When presenting tabular data (aka dplyr::summarize()), make sure you format it correctly. Use the kable() function from the knitr package to format the table for the final document. For instance, this is a poorly presented table summarizing where gun deaths occurred:

library(tidyverse)
library(knitr)
library(rcfss)
# calculate total gun deaths by location
count(gun_deaths, place)
## # A tibble: 11 x 2
##    place                       n
##    <chr>                   <int>
##  1 Farm                      470
##  2 Home                    60486
##  3 Industrial/construction   248
##  4 Other specified         13751
##  5 Other unspecified        8867
##  6 Residential institution   203
##  7 School/instiution         671
##  8 Sports                    128
##  9 Street                  11151
## 10 Trade/service area       3439
## 11 <NA>                     1384

Instead, use kable() to format the table, add a caption, and label the columns:

count(gun_deaths, place) %>%
  kable(caption = "Gun deaths in the United States (2012-2014), by location",
        col.names = c("Location", "Number of deaths"))
Gun deaths in the United States (2012-2014), by location
Location Number of deaths
Farm 470
Home 60486
Industrial/construction 248
Other specified 13751
Other unspecified 8867
Residential institution 203
School/instiution 671
Sports 128
Street 11151
Trade/service area 3439
NA 1384

Run ?kable in the console to see how additional options.

Note that when viewed on GitHub, table captions will not show up. Just a (missing) feature of Markdown on GitHub 😢

Submit the assignment

Your assignment should be submitted as an R Markdown document. Don’t know what an R Markdown document is? Read this! Or this! I have included starter files for you to modify to complete the assignment, so you are not beginning completely from scratch.

Follow instructions on homework workflow. As part of the pull request, you’re encouraged to reflect on what was hard/easy, problems you solved, helpful tutorials you read, etc.

Rubric

Check minus: Displays minimal effort. Doesn’t complete all components. Code is poorly written and not documented. Uses the same type of plot for each graph, or doesn’t use plots appropriate for the variables being analyzed. No record of commits other than the final push to GitHub.

Check: Solid effort. Hits all the elements. No clear mistakes. Easy to follow (both the code and the output). Nothing spectacular, either bad or good.

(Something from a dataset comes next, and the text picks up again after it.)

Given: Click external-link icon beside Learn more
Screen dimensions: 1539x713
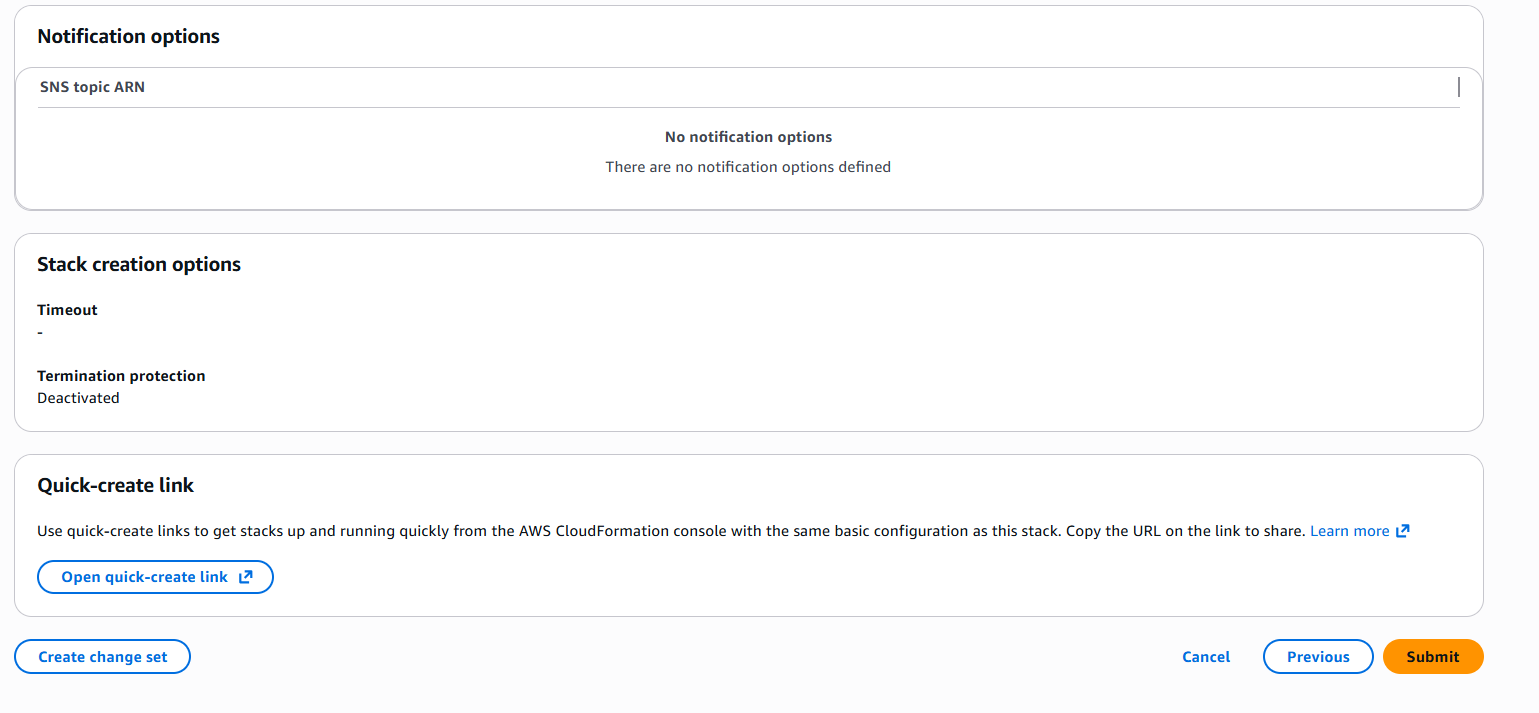Looking at the screenshot, I should tap(1403, 531).

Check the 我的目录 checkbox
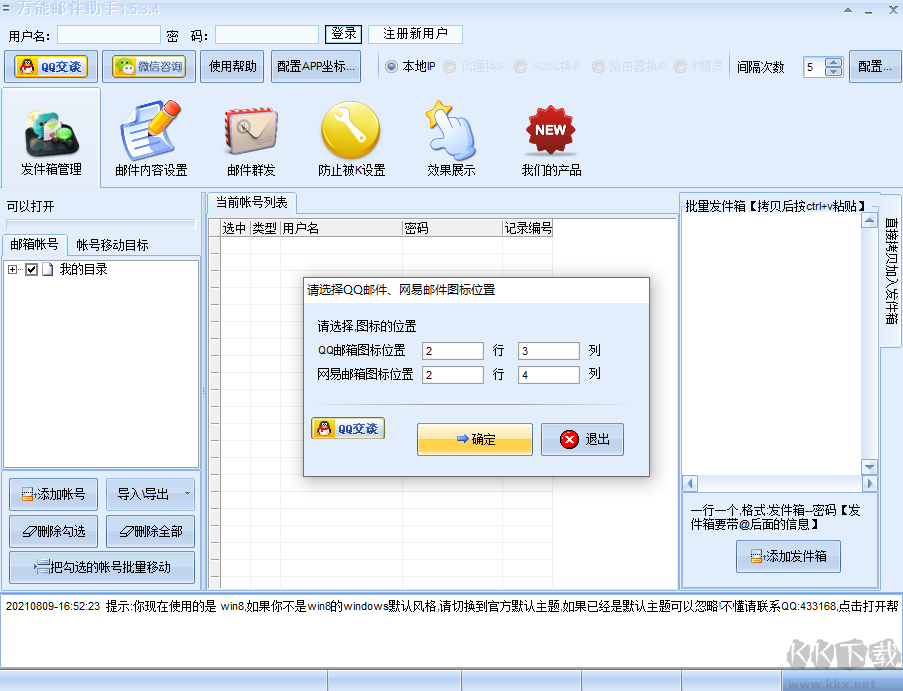pos(31,269)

Check plus: Finished all components of the assignment correctly. Code is well-documented (both self-documented and with additional comments as necessary). Graphs and tables are properly labeled. Uses multiple commits to back up and show a progression in the work. Analysis is clear and easy to follow, either because graphs are labeled clearly or you’ve written additional text to describe how you interpret the output.

This work is licensed under the CC BY-NC 4.0 Creative Commons License.